■ **Aufgaben**:
[A] Gib aus dem Text über die Felseneggbahn den Teil wieder, der mit den Worten „FelseneggbahnJedes Jahr findet“ beginnt und mit „den Ernstfall vorbereitet.“ endet. Ersetze darin „Bergungsteam“ durch „Rettungsteam“.
[B] Welche Ortsnamen kommen im Text über die Felseneggbahn vor?

■ **Angezeigter Textauszug**:
━━━━━━━━

Felseneggbahn
Die Felseneggbahn führt von Adliswil auf die Felsenegg und ist die einzige öffentliche Luftseilbahn im Kanton Zürich.
FelseneggbahnJedes Jahr findet während der Revision der Felseneggbahn eine Bergungsübung statt. Wir waren mit dabei und haben erlebt, wie sich das Bergungsteam auf den Ernstfall vorbereitet.
Es ist morgens um 7 Uhr. Dunkle Regenwolken hängen am Himmel und lassen dicke Tropfen auf den Boden fallen. Nicht gerade Idealbedingungen, um sich von einer Seilbahn abseilen zu lassen. «Trotz Regen habe ich mich gefreut», sagt Sabrina, die zum vierten Mal dabei ist bei der Bergungsübung. Zusammen mit 20 anderen Personen trifft sie sich an diesem Donnerstag bei der Felseneggbahn in Adliswil zur jährlichen Rettungsübung. Das Team besteht aus allen Mitarbeitenden der Felseneggbahn sowie aus freiwilligen Mitarbeitenden der SZU, die sich zur Verfügung stellen, um im Notfall Menschen aus der Kabine zu bergen.

━━━━━━━━

■ **Gespeicherte Daten**:
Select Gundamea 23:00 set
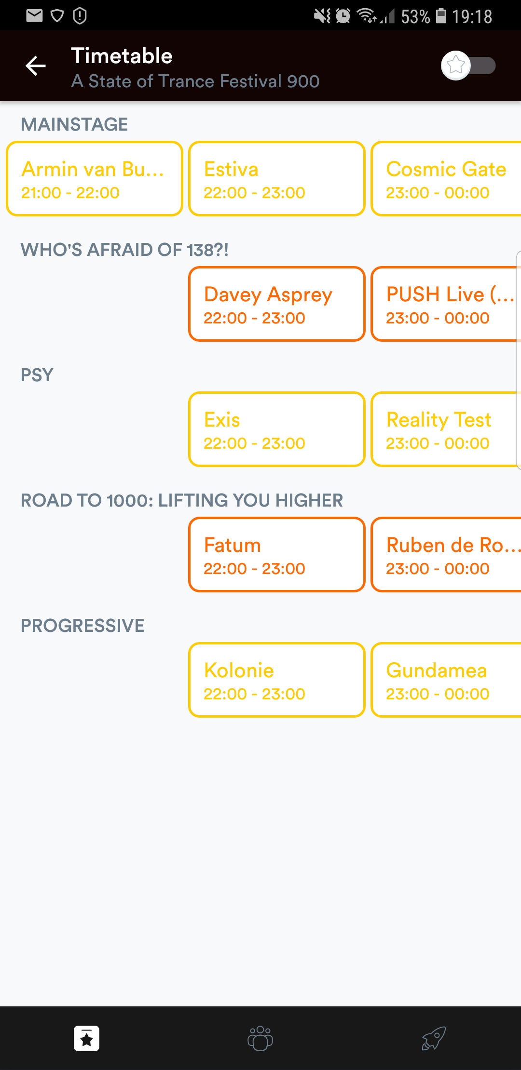 point(446,680)
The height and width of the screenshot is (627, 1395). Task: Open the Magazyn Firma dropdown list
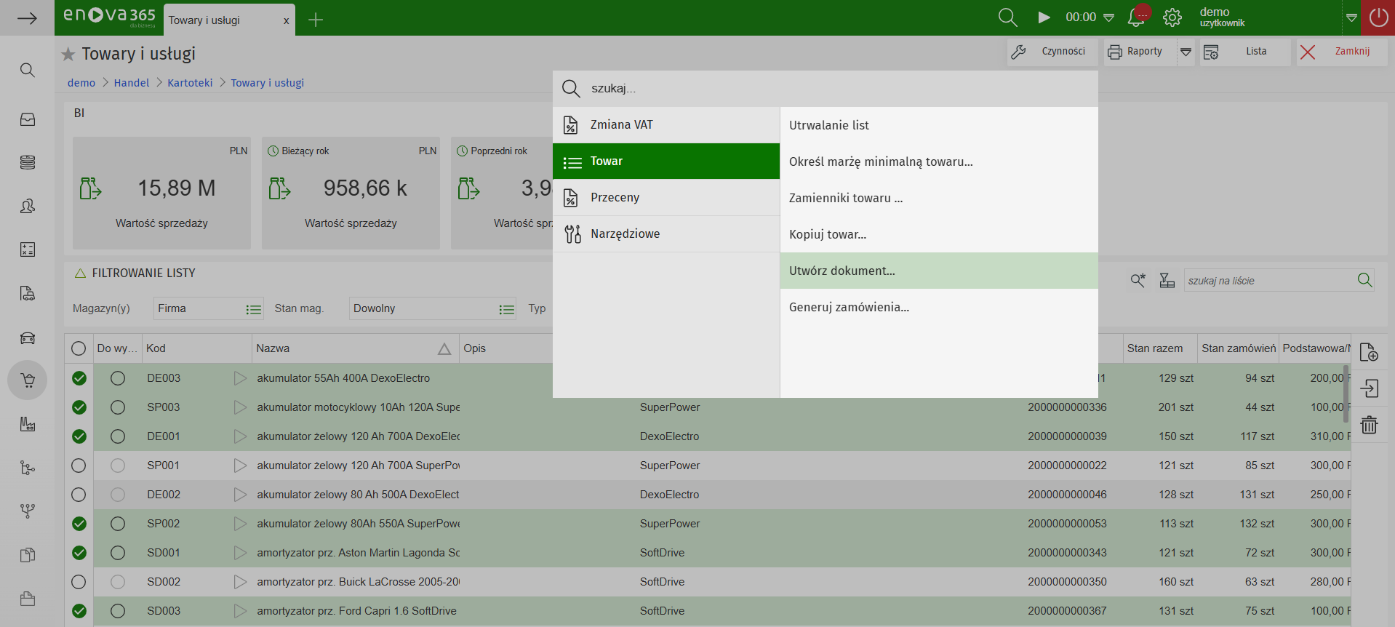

━━━━━━━━

■ **Antworten**:
[A]
FelseneggbahnJedes Jahr findet während der Revision der Felseneggbahn eine Bergungsübung statt. Wir waren mit dabei und haben erlebt, wie sich das Rettungsteam auf den Ernstfall vorbereitet.

[B] Adliswil, Felsenegg, Kanton Zürich